* **Passage to read**:

-----

So all these scofflaws, subprime as can be, are all paying their mortgages as normal people do until the world economy crashed. BTW, the home price index is as high now as it was then, so price apparently isn't a driver of fraud unless we are *currently* buried in a market of fraud and have been (for I guess) the last 5 years, which would have connected with the previous fraud so basically anyone who has bought a house since 2000 or so probably did it fraudulently. Not you though. You are cool. But we wanted to see fraud even though it wasn't there. From a discussion of a S&P downgrade report about fraud at the link above.

'That is a very strong effect from underwriting fraud from a market that just 2 years prior appears to have created a cohort of mortgages that performed very well. In two years, with similar rates of originations, subprime loans went from being benign in the face of extreme volatility to being so devoid of honest underwriting that FICO, LTV, DTI, and many other reported variables had no explanatory value at all? And the fraud was so universal that even the issuer wasn't explanatory? Fraud somehow meant even the terms of the mortgages weren't explanatory?'

So what did the S&P do? They tightened regulations which further shutdown housing driving more unemployment. Further evidence shows that down payments and most other indicators of home buying ability haven't changed at all, and in-fact have gone up (as you can see that is probably due to lower income people being boxed out of the home purchasing at all).

And even if prosecutors didn't crush the big companies, the FOMC had the tools to crush the individual fraudsters in 2006:
'The Federal Open Market Committee decided today to keep its target for the federal funds rate at 5-1/4 percent.

-----

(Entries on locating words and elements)
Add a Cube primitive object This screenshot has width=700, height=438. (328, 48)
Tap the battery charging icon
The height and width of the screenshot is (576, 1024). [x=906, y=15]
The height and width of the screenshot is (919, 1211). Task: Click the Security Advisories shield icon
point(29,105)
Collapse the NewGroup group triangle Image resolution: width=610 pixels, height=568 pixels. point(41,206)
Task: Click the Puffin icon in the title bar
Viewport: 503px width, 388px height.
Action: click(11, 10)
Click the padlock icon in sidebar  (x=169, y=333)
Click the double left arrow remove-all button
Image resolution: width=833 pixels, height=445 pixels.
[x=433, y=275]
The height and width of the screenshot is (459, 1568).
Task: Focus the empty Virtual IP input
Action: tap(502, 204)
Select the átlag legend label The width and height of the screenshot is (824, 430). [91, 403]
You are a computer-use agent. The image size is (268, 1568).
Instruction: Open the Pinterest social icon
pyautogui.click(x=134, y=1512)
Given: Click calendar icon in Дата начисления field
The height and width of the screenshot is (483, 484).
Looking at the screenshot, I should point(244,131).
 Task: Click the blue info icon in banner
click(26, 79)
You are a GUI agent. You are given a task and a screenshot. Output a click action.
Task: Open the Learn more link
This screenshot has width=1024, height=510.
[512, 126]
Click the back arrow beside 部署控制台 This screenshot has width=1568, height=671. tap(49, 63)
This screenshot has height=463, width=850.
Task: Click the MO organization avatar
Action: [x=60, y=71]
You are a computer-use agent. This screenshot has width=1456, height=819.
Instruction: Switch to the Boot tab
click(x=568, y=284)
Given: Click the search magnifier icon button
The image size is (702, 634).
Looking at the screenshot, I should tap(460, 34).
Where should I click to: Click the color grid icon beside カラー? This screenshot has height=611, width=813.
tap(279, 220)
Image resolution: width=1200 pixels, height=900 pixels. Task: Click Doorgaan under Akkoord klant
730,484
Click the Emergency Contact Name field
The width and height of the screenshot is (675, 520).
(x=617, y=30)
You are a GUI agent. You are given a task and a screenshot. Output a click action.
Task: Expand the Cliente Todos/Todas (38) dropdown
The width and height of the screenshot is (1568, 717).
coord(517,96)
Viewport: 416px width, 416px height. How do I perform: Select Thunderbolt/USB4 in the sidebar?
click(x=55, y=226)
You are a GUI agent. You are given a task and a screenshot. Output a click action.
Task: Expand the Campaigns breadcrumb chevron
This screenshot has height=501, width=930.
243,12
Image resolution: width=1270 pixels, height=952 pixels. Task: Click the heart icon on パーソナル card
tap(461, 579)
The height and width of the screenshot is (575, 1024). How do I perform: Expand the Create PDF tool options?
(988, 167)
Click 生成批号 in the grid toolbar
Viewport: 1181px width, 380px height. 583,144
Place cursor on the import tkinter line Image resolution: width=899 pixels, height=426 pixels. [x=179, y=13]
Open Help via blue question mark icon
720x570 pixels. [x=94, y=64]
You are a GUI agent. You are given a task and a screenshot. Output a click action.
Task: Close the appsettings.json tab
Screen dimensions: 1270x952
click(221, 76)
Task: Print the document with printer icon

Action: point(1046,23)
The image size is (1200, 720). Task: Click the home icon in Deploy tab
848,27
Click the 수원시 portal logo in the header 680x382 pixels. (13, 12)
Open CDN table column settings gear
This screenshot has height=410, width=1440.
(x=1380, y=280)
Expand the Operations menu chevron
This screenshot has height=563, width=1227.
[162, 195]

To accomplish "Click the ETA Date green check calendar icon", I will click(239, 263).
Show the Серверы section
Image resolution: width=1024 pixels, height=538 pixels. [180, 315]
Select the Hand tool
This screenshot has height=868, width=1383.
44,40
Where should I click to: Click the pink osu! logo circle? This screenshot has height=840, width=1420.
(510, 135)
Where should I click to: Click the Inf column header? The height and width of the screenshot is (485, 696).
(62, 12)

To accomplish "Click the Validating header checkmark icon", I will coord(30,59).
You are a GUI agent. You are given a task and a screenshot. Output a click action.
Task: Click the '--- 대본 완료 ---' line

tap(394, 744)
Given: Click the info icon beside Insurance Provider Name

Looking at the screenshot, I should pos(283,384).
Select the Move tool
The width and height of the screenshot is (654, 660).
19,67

-----

* **Problems**:
1 - Rewrite the paragraph beginning "So what did the S&P do?" in the passage on subprime mortgage fraud so that it is shorter but keeps its main facts.
2 - Pick up the passage on subprime mortgage fraud after its final sentence and carry it forward.

* **The responses**:
1 - S&P responded by tightening regulations, which further shut down housing and pushed unemployment higher. Down payments and most other measures of home-buying ability have not changed and have even risen, probably because lower-income people have been shut out of buying homes altogether.

2 -
Economic growth was moderate during the first half of the year. Financial markets have been volatile in recent weeks, credit conditions have become tighter for some households and businesses, and the housing correction is ongoing. Nevertheless, the economy seems likely to continue to expand at a moderate pace over coming quarters, supported by solid growth in employment and incomes and a robust global economy
.'

BZZZZT. Wrong. The economy began contracting (not moderately expanding) and all those people who had been paying their mortgages and living in their houses got crushed. So austerity crushed out all the fraud. Sorry if you lost your job too while we were taking care of the fraud.
posted by The_Vegetables at 8:21 AM on February 15, 2018


I know this is probably not going to be a popular opinion, but I think the reason that there have been few prosecutions is because there was no systemic fraud occurring

This thread is about executive malfeasance, not systemic fraud, for instance whether Jamie Dimon (et many al) violated Sarbanes-Oxley §302, which has a criminal component.
posted by rhizome at 10:05 AM on February 15, 2018 [3 favorites]


So all these scofflaws, subprime as can be, are all paying their mortgages as normal people do until the world economy crashed.

The world economy crashed because, at the root, they stopped paying their mortgages. Because, for a subset, their adjustable-rate mortgages with ridiculously low teaser rates reset and they couldn't pay anymore, and the failure ramified out from there.

BTW, the home price index is as high now as it was then, so price apparently isn't a driver of fraud unless we are *currently* buried in a market of fraud and have been (for I guess) the last 5 years,

Respectfully, I'm going to suggest that if you don't understand the possible correlation of other macroeconomic factors, most particularly the world-historically (and artificially) low interest rate, to current house prices, you may not be best equipped to analyze this situation.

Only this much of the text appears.